2019 Writing Goals

First things first: Happy New Year! For a lot of people, 2018 wasn’t so great, so I hope 2019 is great for you.

As I said in my January 1 post last year, I’ll keep my New Year’s Resolutions to myself. Personally, I think making resolutions—which I think of as being general lifestyle adjustments—is a fine way to start the year, although unrealistic resolutions can only lead to failure, which, let’s face it, is a bummer. Don’t set yourself up to fail. On the other hand, don’t be too easy on yourself either. Make the resolution something you’ll be proud to have achieved when you look back at the year. As I said, I’ve got a few of these.

Goals, which are more specific, are different from resolutions, in my view, and that’s the subject of this post. As I said last year, goals should be realistic and achievable, but ambitious. I didn’t get everything done I wanted to do in 2018, but that’s okay. I did a lot, and those goals I didn’t complete will be rolled over into 2019, with a few more items added.

Last year I linked to an article on goal setting that I think is still worth looking at, so I’m going to share it again: Personal Goal Setting: Planning to Live Your Life Your Way.

But I’m going to offer another link, too, because for people who are busy—and who isn’t?—achieving goals is probably a question of time management. I’m dependent on two tools, neither of which I use as effectively as I could: a calendar and a to-do list (I use the Google version of both, and they’re on the same screen on my computer). But I definitely could do a better job, so I’m keen explore this page: How to plan the week by creating your Week Map. Take a look and let me know what you think. Will this work for you?

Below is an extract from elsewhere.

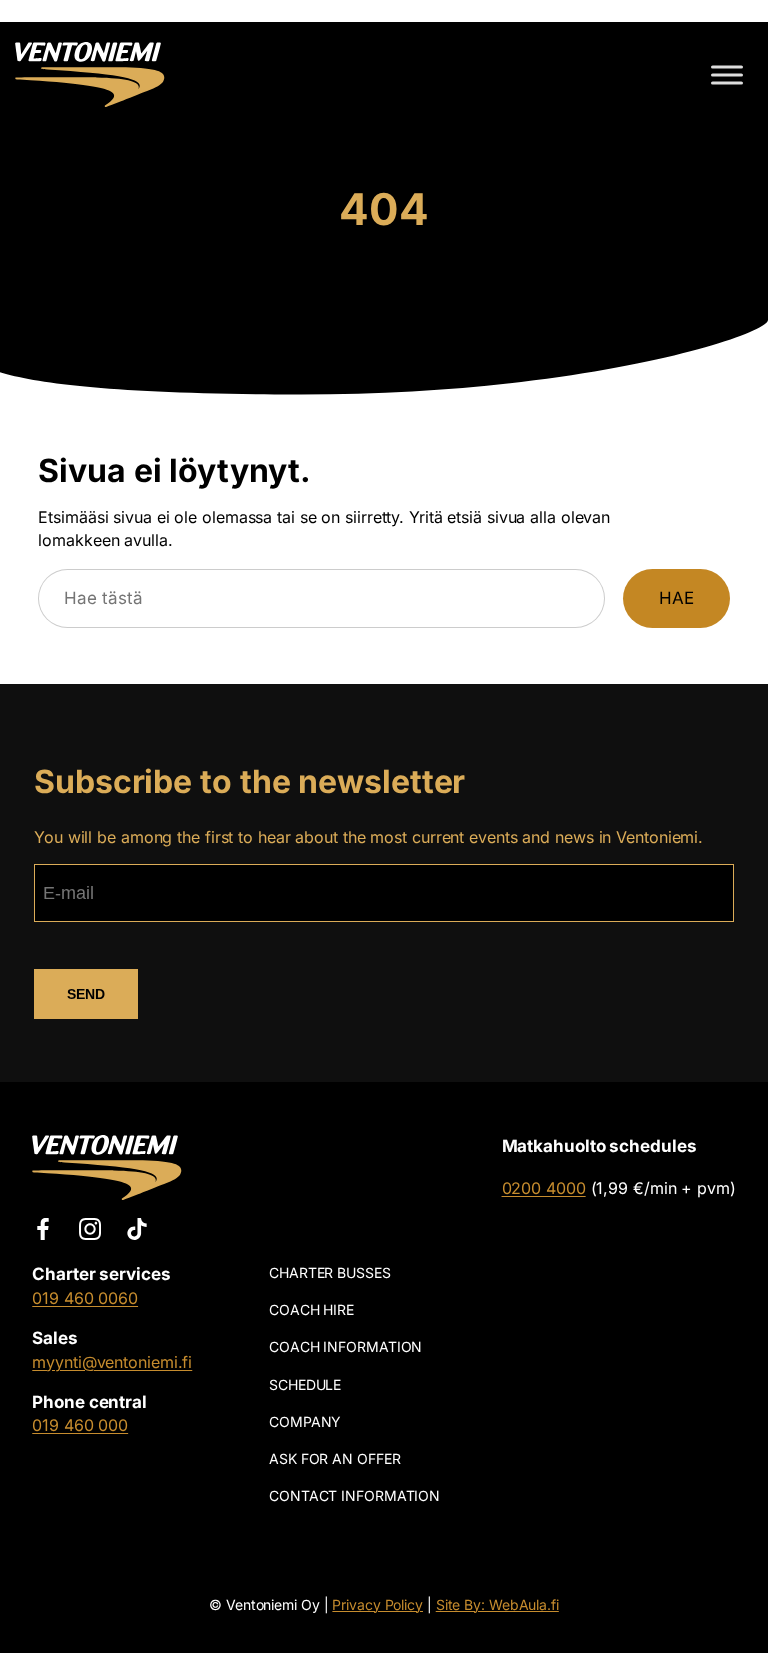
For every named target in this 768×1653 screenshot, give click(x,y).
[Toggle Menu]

Now, for my 2019 Writing Goals. (You can see my assessment of my 2018 Writing Goals here.)

  1. Finish my novel in progress. This was one of the goals I didn’t achieve in 2018, but I knew it was a stretch. I did make substantial progress, however, and I currently have a draft of 110,000 words. (That’s long, but not extremely long, for a literary novel.) In a residency I did at the end of the year, I did some restructuring of the novel and identified some gaps, so I know more or less what needs to be done. And I’m starting the year with another residency, so that should get me off to a good start. I’d like to finish by the end of the summer.
  2. Query agents with the finished novel. I also didn’t get this done last year, because it depends on the novel being finished. If I finish the novel by the end of the summer, I’ll query agents in the fall. (I don’t currently have an agent. I did have one, but we parted ways last year. My forthcoming books are with small presses, and agents usually don’t get involved because, frankly, there’s not enough money involved for them to invest their time.)
  3. Launch my debut novel. I should probably put this one first because it’s going to happen one way or another. The publisher now has the official publication date scheduled for May 14, 2019, although advance copies will be available before that. There is still a lot to do to get the book out: cover, galleys, circulate review copies, etc. But, barring catastrophe, The Shaman of Turtle Valley will be published by Braddock Avenue Books in 2019. Along with the launch comes a flood of marketing efforts—readings, interviews, appearances, etc. Fortunately, a publicist will be lining those things up, but I’ll necessarily be part of them.
  4. Prepare my story collection for publication. In 2018 I signed a contract with Press 53 for the publication of my third collection of short stories: House of the Ancients and Other Stories. The aim is to bring that out in the spring of 2020, probably around the time of the AWP Conference in March. That means that by the end of 2019 we will have selected a cover, done edits on the stories, solicited blurbs, and done all the associated work of getting a book ready. Not inconsequential stuff. (I signed a contract with Regal House Publishing for a novel to be published in fall of 2020, but my guess is that we won’t turn our attention to edits of that manuscript until early 2020, although I might be wrong about that, since they told me they want the book ready six months before publication date.)
  5. Submit a story to literary magazines. One of the stories included in the new collection—maybe my favorite—is not yet published. Before the book comes out, I’d love to find a home for it in a good literary magazine. That’s one of the first efforts I’ll be making in the new year. As long as I’m working on the novel, I probably won’t take time to write any other stories, but I’d love to place the one.
  6. Write an essay. Last year I said I wanted to dabble in the essay form, and I claimed partial victory there by reading some essays. Not good enough. This year I want to write at least one personal essay and submit it for publication.
  7. Write one or more book reviews. I did a couple of book reviews in 2018 and I do like writing them. Plus, I think it’s part of being a good literary citizen—whether the reviews appear in literary magazines, book review journals, or just on a blog or Goodreads. It all furthers the cause.
  8. Update my Literary Magazine Rankings. I didn’t list this as a goal last year, but it’s definitely part of my writing work. When the new volume of Pushcart Prize winners comes out in early November, I’ll update the rankings and post them. If this is new to you, check out the 2019 Literary Magazine Rankings.